People with autism range from those with no recognizable symptoms to those who are nonverbal and insular, with many variables in between. Part of the APA’s goal is to standardize diagnoses, including those for Asperger’s syndrome, a condition characterized by poor social skills, an inability to pick up on body language or a propensity to conduct monologues on a subject about which they’re quite knowledgeable but which has no interest to the people around them.
A Yale University study, which appears in the April issue of the Journal of the American Academy of Child and Adolescent Psychiatry, concluded that “Proposed DSM-5 criteria could substantially alter the composition of the autism spectrum.” The study, looking at the impact of the proposed changes to the DSM, concluded that as many as 40 percent of those diagnosed with autism under the current criteria would be excluded from the diagnosis and thus excluded from medical and social services if the changes are implemented.
That drew the attention of both professionals and parents; some have been expressing concern about the effects that a revised definition will mean for helping children integrate into society and, in some cases, become more independent.
“It’s worrisome for me as a parent,” said Lucille Paden of Eden Prairie, whose 15-year-old son has Asperger’s syndrome. “Whenever they change criteria somebody’s going to get left out, especially the high-functioning kids. It’s typical of decision makers. They make the decisions and then put it out there. They are removed from (the life of kids and families living with autism). They don’t see firsthand what is going on.”
‘This shouldn’t be scaring people’
Dr. Bryan King, one of the members of the Neurodevelopmental Work Group specifically studying changes to the autism definition for the DSM update, begs to differ. King, program director of the Seattle Children’s Autism Center, is anything but removed from day-to-day contact with autism.
“This shouldn’t be scaring people,” Dr. King said in a telephone interview. “The last thing I want to do is make things worse. I would never sign up for an agenda to manage the numbers. What I want to do is get the diagnosis right.”
According to Dr. King, there is currently no standardization of Asperger’s/autism diagnosis. Instead, there is “arbitrary carving up of the autism diagnosis into discreet categories. Experts can’t decide who should be diagnosed with what,” he said.
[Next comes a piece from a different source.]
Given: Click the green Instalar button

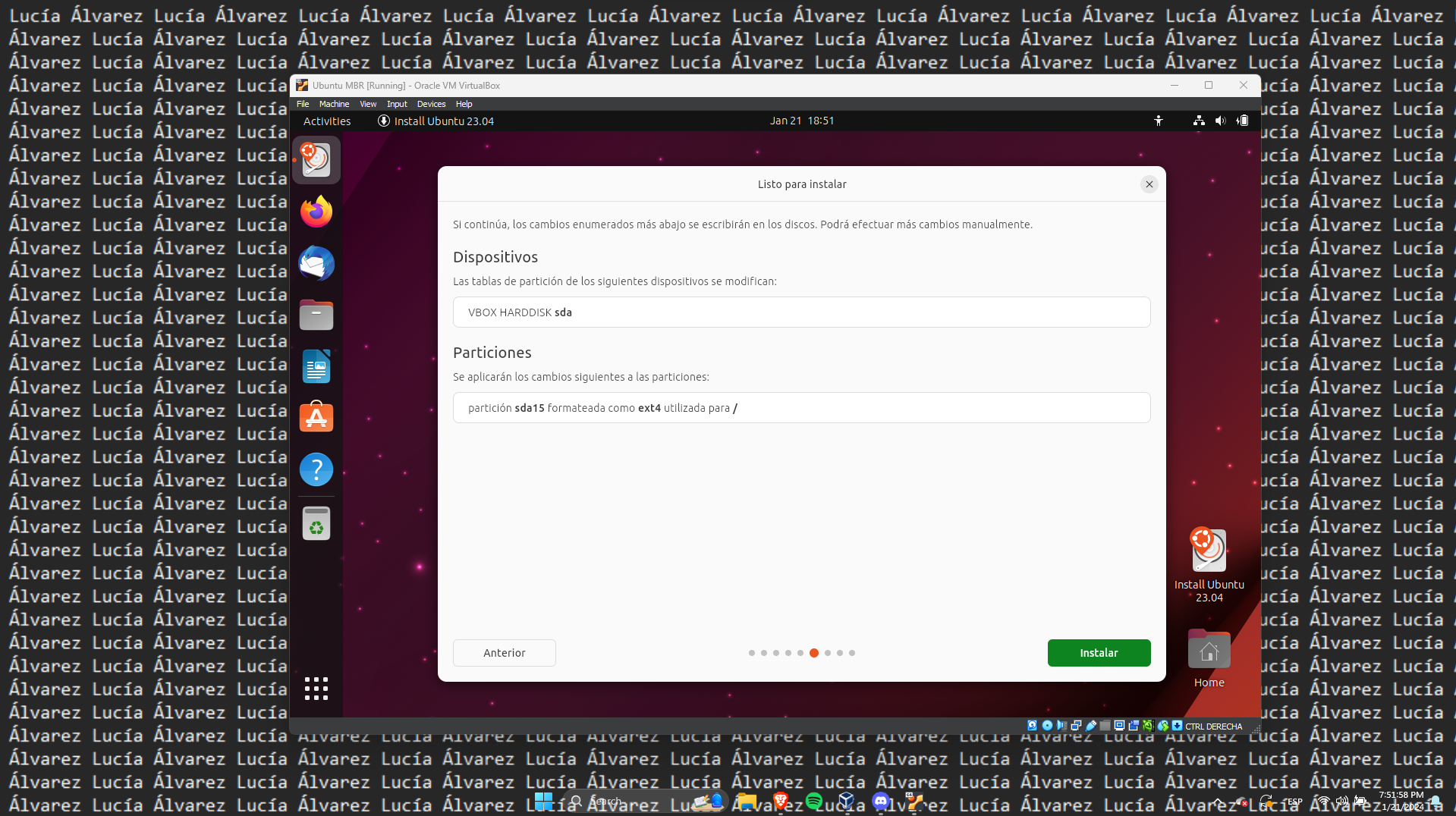Looking at the screenshot, I should point(1099,653).
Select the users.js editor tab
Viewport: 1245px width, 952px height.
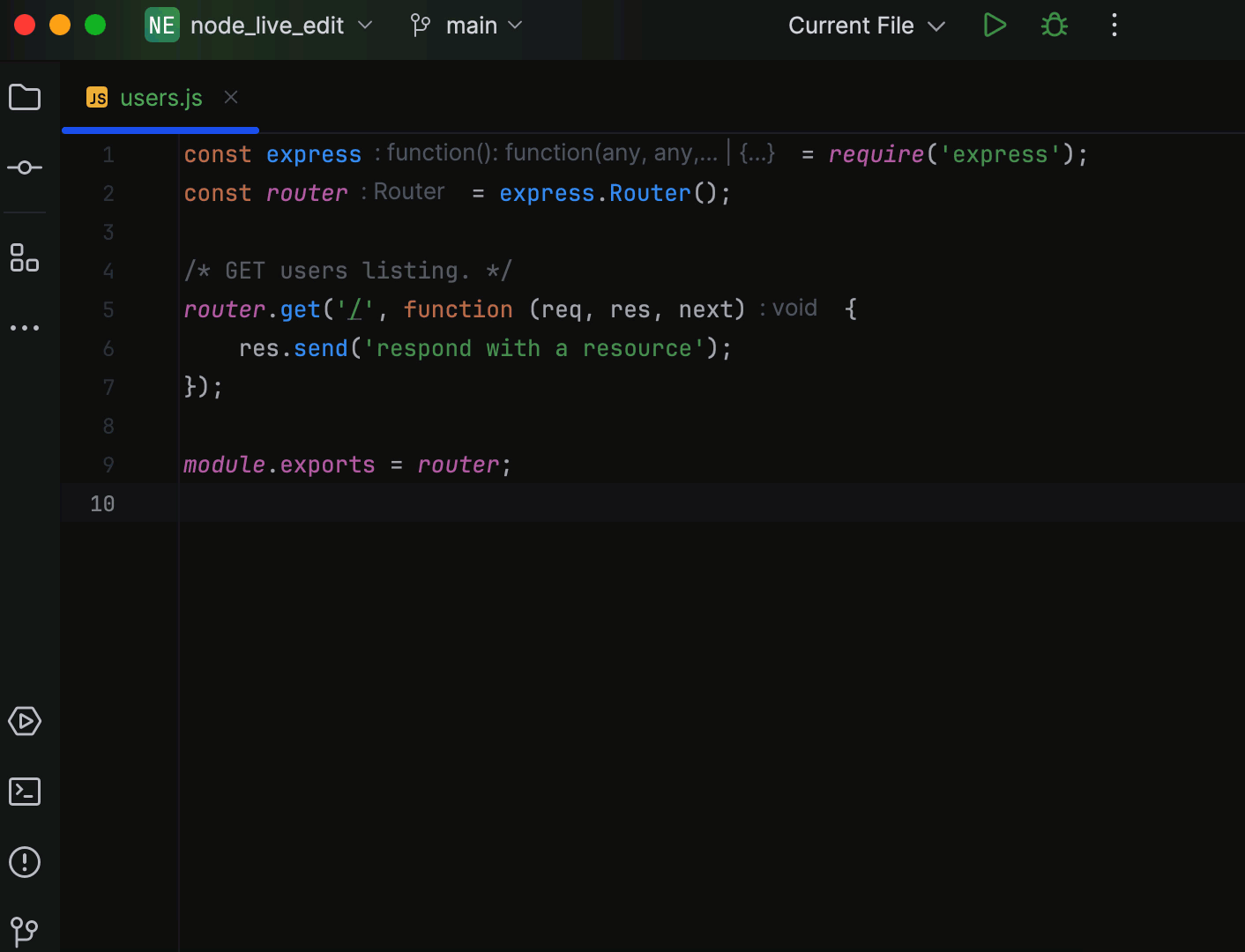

Diagnoses vary across the nation
For the most part, Asperger’s syndrome is considered by Minnesota practitioners to be a part of the very wide Autism Spectrum Disorder, but in some areas of the country it is a more stand-alone diagnosis. The DSM-5 Neurodevelopmental Work Group recommends expanding the Autism Spectrum Disorder category to every state to eliminate separate diagnoses, including autistic disorder, Asperger’s disorder, childhood disintegrative disorder and pervasive developmental disorder not otherwise specified.
Under the current DSM, certain characteristics must be noticeable by age 3 for a diagnosis of autism, when in fact, some of those characteristics do not become obvious until there is a greater demand on the child socially. The revision would allow for an autism diagnosis with varying degrees of severity of characteristics present, Dr. King said.
“Most likely (with the recommended changes in the DSM), a diagnosis of Asperger’s as part of Autism Spectrum Disorder, more people will be eligible” for therapies, he said.
As for the reason for the dramatic increase in autism prevalence, Dr. King says experts are still wrestling with that one.
“Is there an increase or are we just more aware of it? We need to be thinking about how we’re going to rise to the challenge of taking care of this rising population and what is causing it,” he said.
Time for further comment
The committee revising the DSM is scheduled to complete its work in December, but before that, “we’ll post it one more time with an opportunity for people to comment,” King said. “We want to get it right.”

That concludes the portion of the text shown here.